*** Extracted entries ***
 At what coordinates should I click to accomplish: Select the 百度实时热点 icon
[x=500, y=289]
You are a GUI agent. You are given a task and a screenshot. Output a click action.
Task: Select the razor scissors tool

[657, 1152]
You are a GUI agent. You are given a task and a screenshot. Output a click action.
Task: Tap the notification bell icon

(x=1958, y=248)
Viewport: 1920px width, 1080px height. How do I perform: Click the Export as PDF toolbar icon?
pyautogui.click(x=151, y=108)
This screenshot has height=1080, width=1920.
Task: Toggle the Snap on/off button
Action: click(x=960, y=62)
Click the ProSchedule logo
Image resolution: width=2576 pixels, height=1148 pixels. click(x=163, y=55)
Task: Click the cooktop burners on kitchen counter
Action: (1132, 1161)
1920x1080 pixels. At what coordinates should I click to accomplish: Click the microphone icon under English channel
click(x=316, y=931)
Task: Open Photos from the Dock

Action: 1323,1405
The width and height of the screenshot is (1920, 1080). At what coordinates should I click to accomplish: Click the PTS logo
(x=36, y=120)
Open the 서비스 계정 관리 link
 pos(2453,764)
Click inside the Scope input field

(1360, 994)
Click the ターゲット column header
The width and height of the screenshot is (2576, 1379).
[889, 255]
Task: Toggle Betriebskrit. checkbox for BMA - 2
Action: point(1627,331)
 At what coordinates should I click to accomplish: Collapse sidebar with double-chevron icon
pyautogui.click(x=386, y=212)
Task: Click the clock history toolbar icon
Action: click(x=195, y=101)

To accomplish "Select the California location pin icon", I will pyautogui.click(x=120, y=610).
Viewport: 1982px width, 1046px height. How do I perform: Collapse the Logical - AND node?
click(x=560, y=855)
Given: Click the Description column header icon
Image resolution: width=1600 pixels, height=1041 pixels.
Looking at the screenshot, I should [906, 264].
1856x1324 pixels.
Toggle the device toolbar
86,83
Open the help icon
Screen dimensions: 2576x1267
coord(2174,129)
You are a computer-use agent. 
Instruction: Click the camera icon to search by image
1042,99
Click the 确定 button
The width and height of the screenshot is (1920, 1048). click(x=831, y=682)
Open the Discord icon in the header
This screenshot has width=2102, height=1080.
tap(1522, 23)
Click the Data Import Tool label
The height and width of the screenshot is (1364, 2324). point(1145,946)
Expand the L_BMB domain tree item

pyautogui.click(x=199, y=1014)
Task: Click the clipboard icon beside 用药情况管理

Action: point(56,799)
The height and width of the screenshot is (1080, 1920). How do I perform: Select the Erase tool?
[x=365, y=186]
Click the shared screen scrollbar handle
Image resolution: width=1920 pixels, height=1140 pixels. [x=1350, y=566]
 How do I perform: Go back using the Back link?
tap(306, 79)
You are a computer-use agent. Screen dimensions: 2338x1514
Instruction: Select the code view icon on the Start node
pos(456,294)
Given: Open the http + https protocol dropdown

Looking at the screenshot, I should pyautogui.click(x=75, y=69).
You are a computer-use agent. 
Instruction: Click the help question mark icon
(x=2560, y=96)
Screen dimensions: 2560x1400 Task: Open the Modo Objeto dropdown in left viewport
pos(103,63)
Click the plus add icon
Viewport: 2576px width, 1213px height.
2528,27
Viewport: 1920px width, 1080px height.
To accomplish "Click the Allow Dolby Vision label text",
*** End of Extracted entries ***
▶ Exercise details
Set down the entire listing once more, keeping every line exactly as it reads.

▶ Solution for this task
 At what coordinates should I click to accomplish: Select the 百度实时热点 icon
[x=500, y=289]
You are a GUI agent. You are given a task and a screenshot. Output a click action.
Task: Select the razor scissors tool

[657, 1152]
You are a GUI agent. You are given a task and a screenshot. Output a click action.
Task: Tap the notification bell icon

(x=1958, y=248)
Viewport: 1920px width, 1080px height. How do I perform: Click the Export as PDF toolbar icon?
pyautogui.click(x=151, y=108)
This screenshot has height=1080, width=1920.
Task: Toggle the Snap on/off button
Action: click(x=960, y=62)
Click the ProSchedule logo
Image resolution: width=2576 pixels, height=1148 pixels. click(x=163, y=55)
Task: Click the cooktop burners on kitchen counter
Action: (1132, 1161)
1920x1080 pixels. At what coordinates should I click to accomplish: Click the microphone icon under English channel
click(x=316, y=931)
Task: Open Photos from the Dock

Action: 1323,1405
The width and height of the screenshot is (1920, 1080). At what coordinates should I click to accomplish: Click the PTS logo
(x=36, y=120)
Open the 서비스 계정 관리 link
 pos(2453,764)
Click inside the Scope input field

(1360, 994)
Click the ターゲット column header
The width and height of the screenshot is (2576, 1379).
[889, 255]
Task: Toggle Betriebskrit. checkbox for BMA - 2
Action: point(1627,331)
 At what coordinates should I click to accomplish: Collapse sidebar with double-chevron icon
pyautogui.click(x=386, y=212)
Task: Click the clock history toolbar icon
Action: click(x=195, y=101)

To accomplish "Select the California location pin icon", I will pyautogui.click(x=120, y=610).
Viewport: 1982px width, 1046px height. How do I perform: Collapse the Logical - AND node?
click(x=560, y=855)
Given: Click the Description column header icon
Image resolution: width=1600 pixels, height=1041 pixels.
Looking at the screenshot, I should [906, 264].
1856x1324 pixels.
Toggle the device toolbar
86,83
Open the help icon
Screen dimensions: 2576x1267
coord(2174,129)
You are a computer-use agent. 
Instruction: Click the camera icon to search by image
1042,99
Click the 确定 button
The width and height of the screenshot is (1920, 1048). click(x=831, y=682)
Open the Discord icon in the header
This screenshot has width=2102, height=1080.
tap(1522, 23)
Click the Data Import Tool label
The height and width of the screenshot is (1364, 2324). point(1145,946)
Expand the L_BMB domain tree item

pyautogui.click(x=199, y=1014)
Task: Click the clipboard icon beside 用药情况管理

Action: point(56,799)
The height and width of the screenshot is (1080, 1920). How do I perform: Select the Erase tool?
[x=365, y=186]
Click the shared screen scrollbar handle
Image resolution: width=1920 pixels, height=1140 pixels. [x=1350, y=566]
 How do I perform: Go back using the Back link?
tap(306, 79)
You are a computer-use agent. Screen dimensions: 2338x1514
Instruction: Select the code view icon on the Start node
pos(456,294)
Given: Open the http + https protocol dropdown

Looking at the screenshot, I should pyautogui.click(x=75, y=69).
You are a computer-use agent. 
Instruction: Click the help question mark icon
(x=2560, y=96)
Screen dimensions: 2560x1400 Task: Open the Modo Objeto dropdown in left viewport
pos(103,63)
Click the plus add icon
Viewport: 2576px width, 1213px height.
2528,27
Viewport: 1920px width, 1080px height.
To accomplish "Click the Allow Dolby Vision label text",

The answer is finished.